— Task to carry out —
The line containing "Click the small", plus every line that follows it to the end of the listing below, is what you transcribe exactly; omit all pictures.

— Data records —
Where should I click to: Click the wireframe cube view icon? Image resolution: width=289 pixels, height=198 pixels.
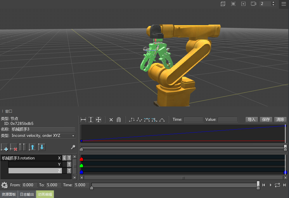pyautogui.click(x=223, y=4)
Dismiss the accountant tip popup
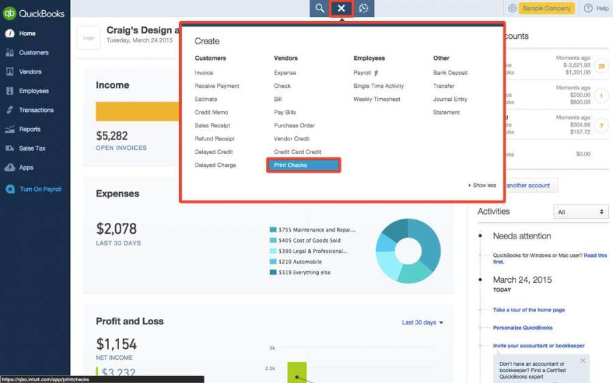613x383 pixels. point(582,361)
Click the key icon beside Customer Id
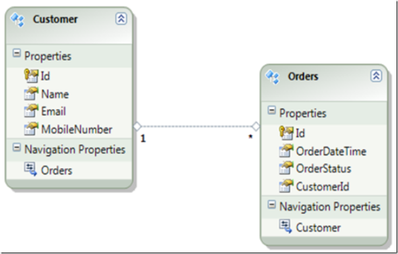 31,75
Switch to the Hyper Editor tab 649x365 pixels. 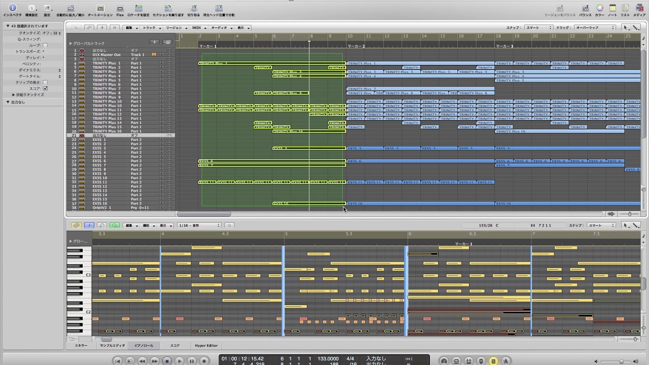[x=206, y=345]
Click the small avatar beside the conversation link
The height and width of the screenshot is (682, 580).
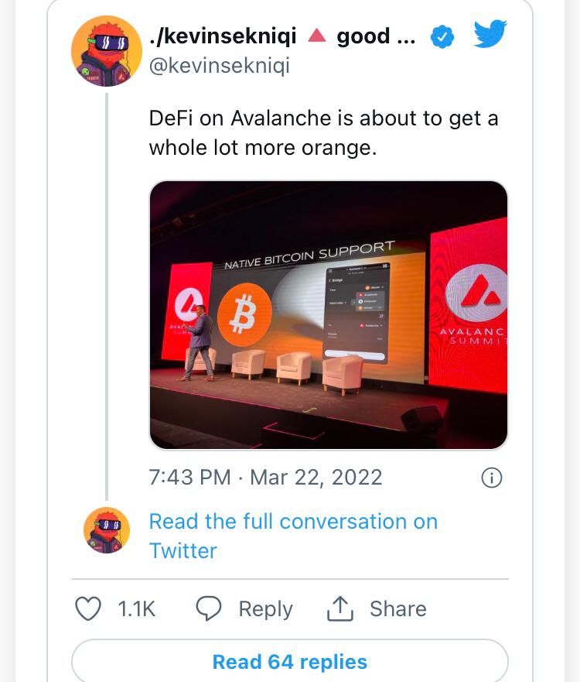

— Written answer —
Click the small avatar beside the conversation link
The height and width of the screenshot is (682, 580).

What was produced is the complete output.